::: Extract to read

In large deformation analysis, two steps are involved in obtaining the linearized nonlinear equations. First, nonlinear equations of the structural system have to be derived via Lagrangian formulations. Second, the linearization of the nonlinear equations is required to solve nonlinear equations by an iterative method such as the arc-length control method. So far, traditional Lagrangian formulations, which are total Lagrangian formulation (TLF) and updated Lagrangian formulation (ULF), have been extensively used for deriving the nonlinear equation. Unlike two formulations of the above, new Lagrangian formulation was introduced and it was referred to as the ELF since the fundamental element serves as a deformation reference in ELF.⁷ It means that all equations governing a deformed body can be expressed with respect to natural coordinate systems. For the large deformation analysis of shells, the expression of rotations plays an important role to define a proper position of shell normal vector. In this study, three successive finite rotations are introduced since the drilling degree of freedom is used for the present shell element.^27,28

The objective of this research work is the development of a finite element for geometrically nonlinear shells with emphasis on the generality, robustness, and efficiency. The proposed element is a nine-node Lagrangian-type degenerated shell element. The element is based on the refined first-order shear deformation theory, and therefore is independent of the need of any shear correction factors. In the element formulation, an appropriate strain interpolation is employed to avoid both the shear and the membrane locking phenomena. Also, a suitable scheme is pursued for the expression of the rotational degrees of freedom so that the limitation on magnitude of the rotational increment in each load step can be removed. A full Gauss integration scheme is applied for the evaluation of the torsional stiffness.

::::::

**Written tasks**
1 - In the shell element passage, why are three successive finite rotations introduced?
2 - Carry the shell element passage forward from its final sentence.

::: Recorded data

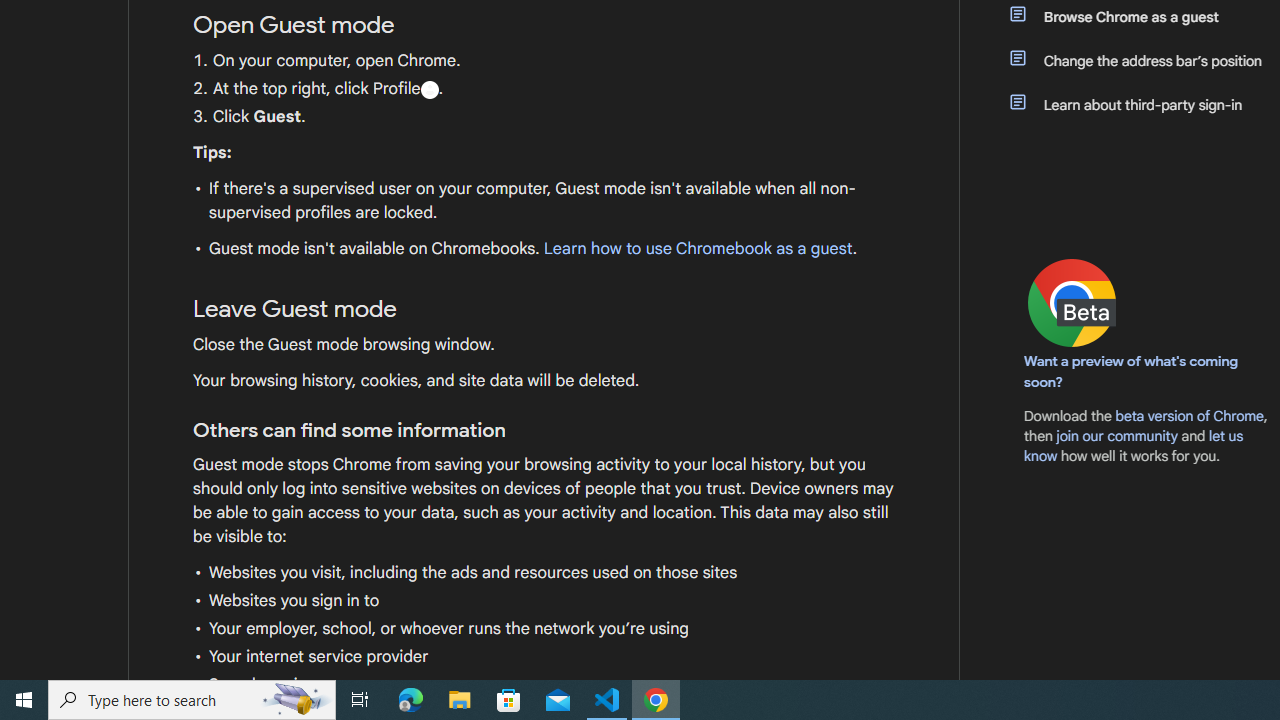  What do you see at coordinates (1131, 371) in the screenshot?
I see `'Want a preview of what'` at bounding box center [1131, 371].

::::::

**Answers per task**
1 - They are introduced because the shell element in this study uses the drilling degree of freedom.

2 -
The proposed formulation is computationally efficient and the test results showed good agreement. More specifically, the numerical examples of annular plate presented herein show good validity, efficiency, and accuracy for the developed nonlinear shell element.

Geometry and kinematics of the shell element

In Figure 1, the geometry of a nine-noded shell element with 6 degrees of freedom is illustrated.

Figure 1.

Geometry of nine-node shell element with 6 degrees of freedom.

The position vector and the displacement vector of the refined first-order shear deformation theory of nine-node shells can be simplified into²⁴

Q (ξ_{i}) = \bar{Q} (ξ_{j}) + ξ_{3} (1 - \frac{ξ_{3}^{2}}{3}) \bar{V} (ξ_{j}) u (ξ_{i}) = \bar{u} (ξ_{j}) + ξ_{3} (1 - \frac{ξ_{3}^{2}}{3}) \bar{e} (ξ_{j})

(1)

where $Q$ and $u$ denote the position vector and displacement vector of a generic point in the shell element, respectively; $\bar{Q}$ and $\bar{V}$ are the position vector of a point in the mid-surface and a normal vector to the mid-surface, respectively; $\bar{u}$ and $\bar{e}$ are the translational displacement vector and the fiber displacement vector of a point in the mid-surface, respectively.

Using the tensor transformation relationship of Green strain tensor and the natural strain, the transverse natural shear strains can obtain²⁴

{\tilde{E}}_{α 3}^{so} = \frac{1}{2} [\frac{\partial Q_{I}}{\partial ξ_{α}} {\bar{e}}_{I} + \frac{\partial u_{J}}{\partial ξ_{α}} {\bar{V}}_{J} + \frac{\partial u_{K}}{\partial ξ_{α}} {\bar{e}}_{K}] (1 - ξ_{3}^{2})

(2)

When the effective transverse shear energy ( $U_{s}$ ) is equal to the average transverse shear energy ( ${\bar{U}}_{s}$ ), the nominal uniform transverse shear strain ${\bar{E}}_{α 3}$ is

{\bar{E}}_{α 3} = \frac{\int {\tilde{S}}_{α 3}^{s} {\tilde{E}}_{α 3}^{s} d ξ_{3}}{\int {\tilde{S}}_{α 3}^{s} d ξ_{3}} = \frac{\int L_{τ} (ξ_{3}) L_{γ} (ξ_{3}) d ξ_{3}}{\int L_{τ} (ξ_{3}) d ξ_{3}} {\tilde{E}}_{α 3}^{e}

(3)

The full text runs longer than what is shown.